We killed a homeless man on this bench. Me and Dru. Those were good times. You know, he begged for mercy, and you know, that only made her bite harder.

Spike ,'Sleeper'


Natter .38 Special  

Off-topic discussion. Wanna talk about corsets, duct tape, or physics? This is the place. Detailed discussion of any current-season TV must be whitefonted.


tommyrot - Sep 19, 2005 7:48:36 am PDT #8805 of 10002
Sir, it's not an offence to let your cat eat your bacon. Okay? And we don't arrest cats, I'm very sorry.

I'm Saltwater Sid the Lost. Or if I use 'Tom' instead of Thomas, I'm Sure Shot Shadrach the Pungent


JenP - Sep 19, 2005 7:49:19 am PDT #8806 of 10002

Ransack Ruby the Irascible. Matey.


Matt the Bruins fan - Sep 19, 2005 7:50:33 am PDT #8807 of 10002
"I remember when they eventually introduced that drug kingpin who murdered people and smuggled drugs inside snakes and I was like 'Finally. A normal person.'” —RahvinDragand

That was funny. I recognized SMG looking at the kiss picture, and then when I scrolled down to the unclinched picture, I thought I was wrong, until I saw the caption. Her face is at a funny angle in the second picture.

I can't recognize her in that photo even after being told who it is. I'd have guessed Connie Stevens...


Aims - Sep 19, 2005 7:51:16 am PDT #8808 of 10002
Shit's all sorts of different now.

*I* am Mad Dog Maude the Despicable!

So is mine!!


shrift - Sep 19, 2005 7:55:18 am PDT #8809 of 10002
"You can't put a price on the joy of not giving a shit." -Zenkitty

My real name wasn't all that, but some tweaking got me Cutthroat Prudence the Houndfish.


tommyrot - Sep 19, 2005 7:56:16 am PDT #8810 of 10002
Sir, it's not an offence to let your cat eat your bacon. Okay? And we don't arrest cats, I'm very sorry.

*I* am Mad Dog Maude the Despicable!

So is mine!!

Ooh. I sense a wench-fight to see who is the most mad and/or despicable.

Matey.


Jessica - Sep 19, 2005 7:56:41 am PDT #8811 of 10002
And then Ortus came and said "It's Ortin' time" and they all Orted off into the sunset

If I use Jess instead of Jessica, I become Lilly Livered Lizzy the Scavenger. Yarr.


amych - Sep 19, 2005 7:58:52 am PDT #8812 of 10002
Now let us crush something soft and watch it fountain blood. That is a girlish thing to want to do, yes?

If I claim to be a lad, I am Filthy Foot Chang the Shrimp.

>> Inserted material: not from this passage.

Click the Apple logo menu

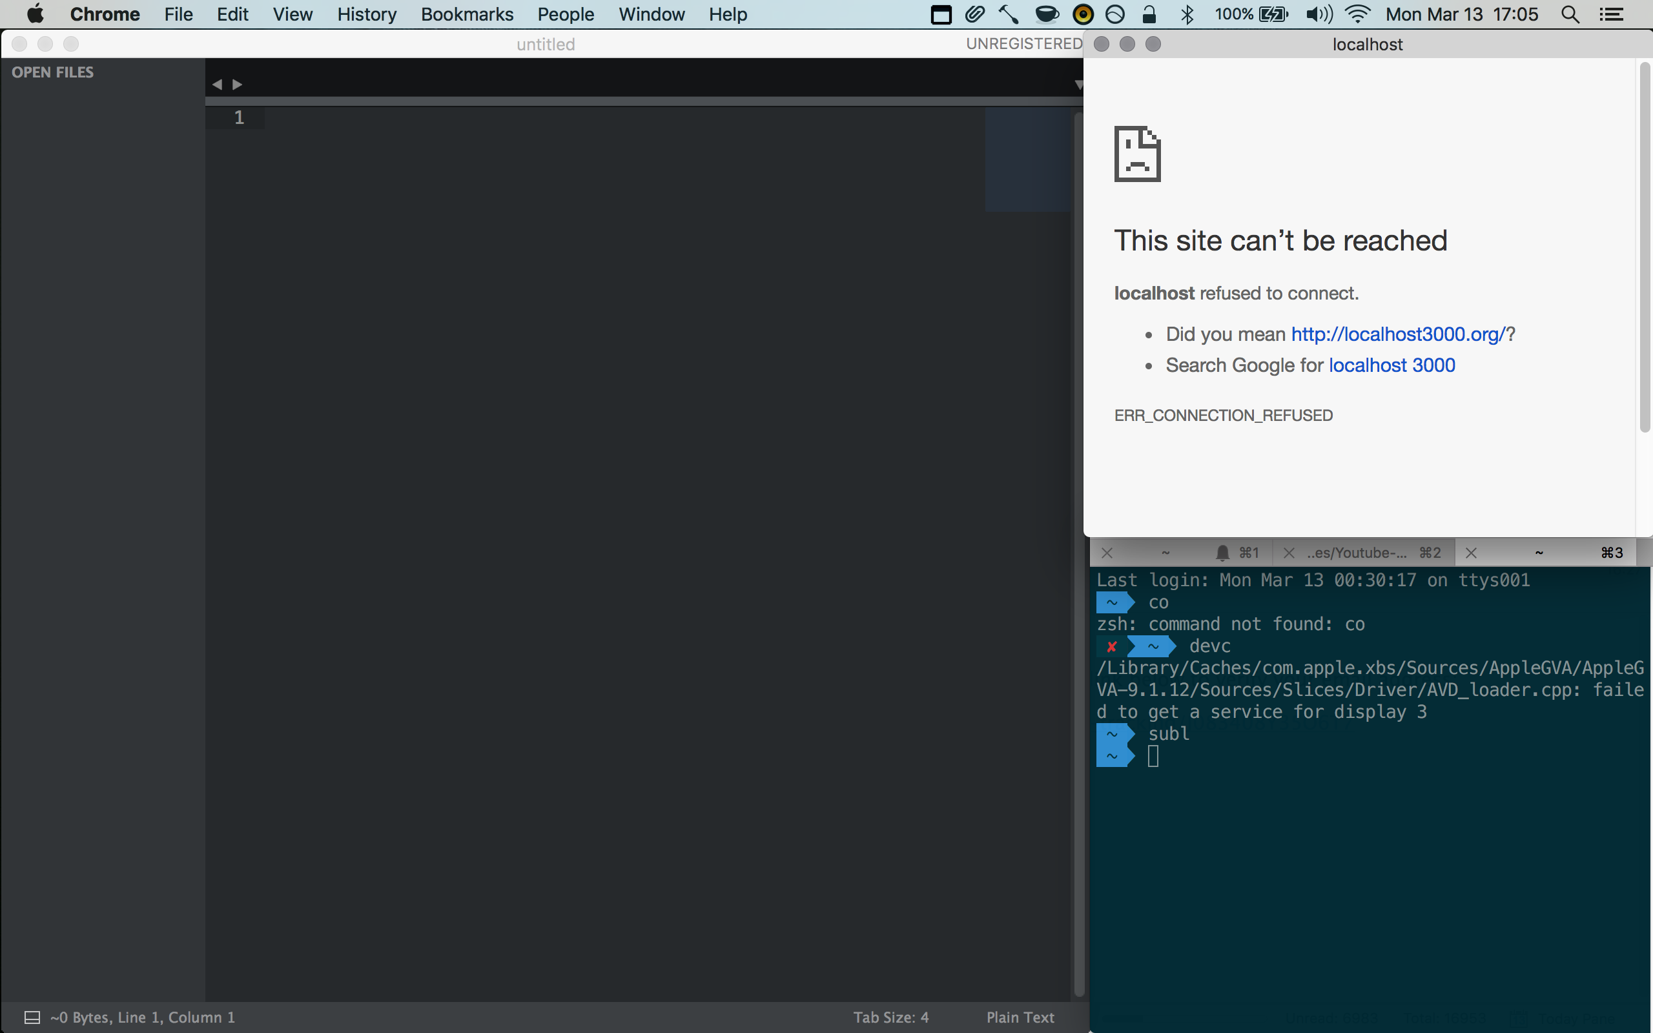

Strega - Sep 19, 2005 7:59:41 am PDT #8813 of 10002

Ransack Ruby the Irascible.

This is obviously the best pirate name, because it has so many Rs.


Steph L. - Sep 19, 2005 8:00:11 am PDT #8814 of 10002
Unusually and exceedingly peculiar and altogether quite impossible to describe

Aimee, ye be in for a world of hurt, you scurvy dog....

Also -- Here I am in the pirate hat my co-worker made for me (courtesy of another co-worker's cell phone camera -- hence the low quality).